Saturday, January 9, 2021

The fruits of patty-cake - today's edition

 During the later years of the Obama era, I had many posts with this title. Evidence was ample that Iran had not done much beyond complying with the narrowest interpretation of the terms of the Joint Comprehensive Plan of Action. There'd certainly been no change of heart, no desire on Iran's part to begin to really act like a well-intentioned member of the international community. When two US Navy patrol boats were captured by Iran in the Persian Gulf, their crew members photographed on their knees with their hands behind their heads, on the day Obama was to give the State of the Union address, or when the Ayatollah Khameini or top-ranking Quds Force or Revolutionary Guards spokesmen continued the rhetoric about the US being Iran's number one enemy, or when Iran continued to build ever-more powerful missiles, or when it would get caught shipping materiel to terrorist groups, I'd write a post with this title.

The reason was to hammer home a basic point of sensible foreign policy: you don't appease rogue regimes that have repeatedly declared that you are their enemy.

Pulling out of the JCPOA was one of the handful of laudable policy moves to come out of the Trump administration in my estimation.

But I feel pretty sure Trump did it from a transactional motivation rather than from adherence to the above-mentioned principle. He thinks in terms of deals, and saw the JCPOA as a bad one.

And then he put his signature inconsistency on display by making an abrupt turn from longstanding US policy toward North Korea and setting up and participating in the summits with Kim Jong-Un.

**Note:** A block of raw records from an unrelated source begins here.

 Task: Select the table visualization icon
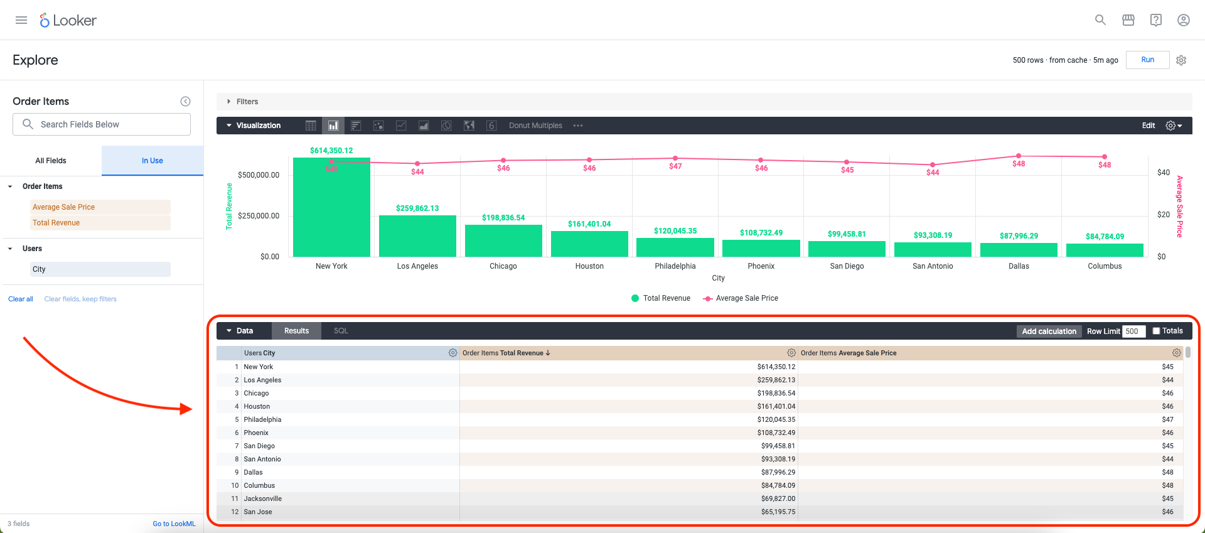[x=311, y=126]
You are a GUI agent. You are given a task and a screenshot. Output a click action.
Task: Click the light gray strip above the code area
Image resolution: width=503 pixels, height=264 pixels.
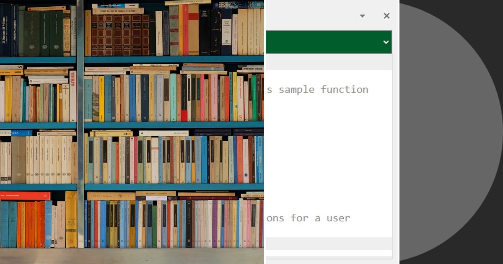click(x=329, y=62)
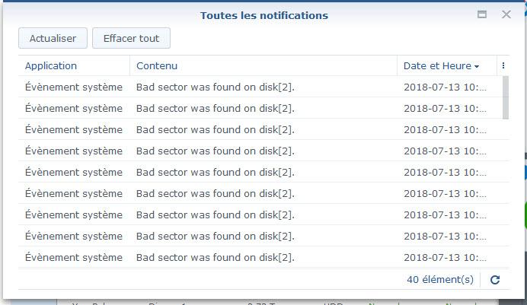The width and height of the screenshot is (527, 305).
Task: Click the refresh icon beside the element count
Action: (x=495, y=280)
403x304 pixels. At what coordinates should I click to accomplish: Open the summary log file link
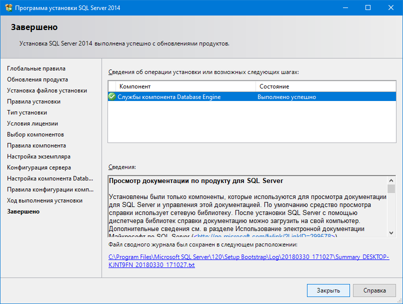click(x=249, y=261)
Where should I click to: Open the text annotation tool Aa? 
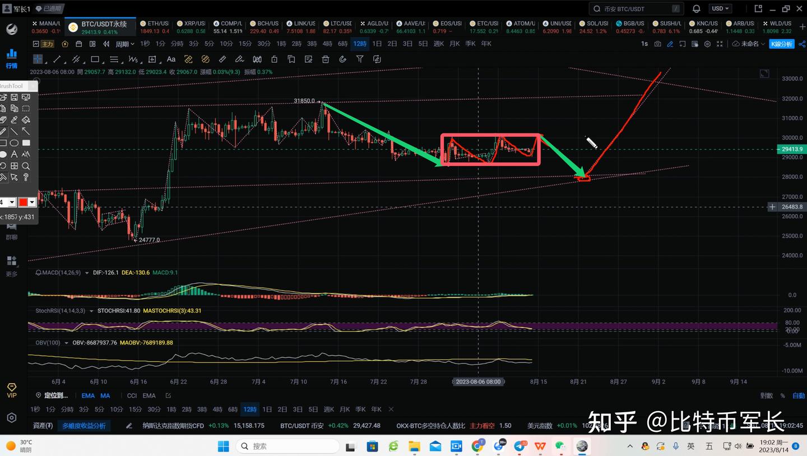[x=171, y=59]
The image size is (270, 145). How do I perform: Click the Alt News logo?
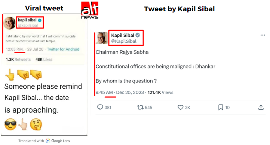(x=89, y=10)
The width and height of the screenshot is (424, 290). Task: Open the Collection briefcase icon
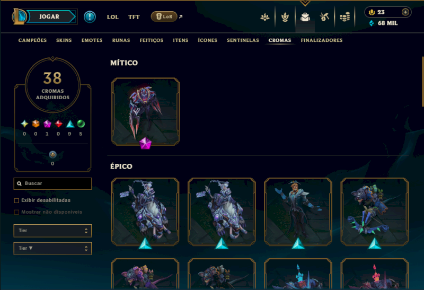pos(305,17)
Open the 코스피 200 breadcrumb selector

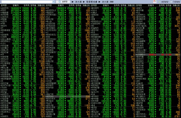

We had to listen to gushing rhetoric about beautiful letters and North Korea's enormous potential, knowing full well there'd be no resulting change in that country's stance. 

If the JCPOA was driven at least largely by Obama's and Kerry's narcissistic determination to be seen as visionary peacemakers, Trump's overtures to Kim were that determination on steroids. 

And, no surprise here, it was all for naught:

North Korean leader Kim Jong Un threatened to expand his nuclear arsenal as he disclosed a list of high-tech weapons systems under development, saying the fate of relations with the United States depends on whether it abandons its hostile policy, state media reported Saturday.

 

Kim’s comments during a key meeting of the ruling party this week were seen as applying pressure on the incoming administration of President-elect Joe Biden, who has called Kim a “thug” and has criticized his summits with President Donald Trump.

 

The Korean Central News Agency quoted Kim as saying the “key to establishing new relations between (North Korea) and the United States is whether the United States withdraws its hostile policy.”

The Kim regime has the same basic stance it's had for decades:

He again called the U.S. his country’s “main enemy.”

“Whoever takes office in the U.S., its basic nature and hostile policy will never change,” he said.

So when some drool-besotted Trumpist starts in with the list of supposedly great accomplishments of the Very Stable Genius and gets to this subject, you can respond, "I think we can take that one off."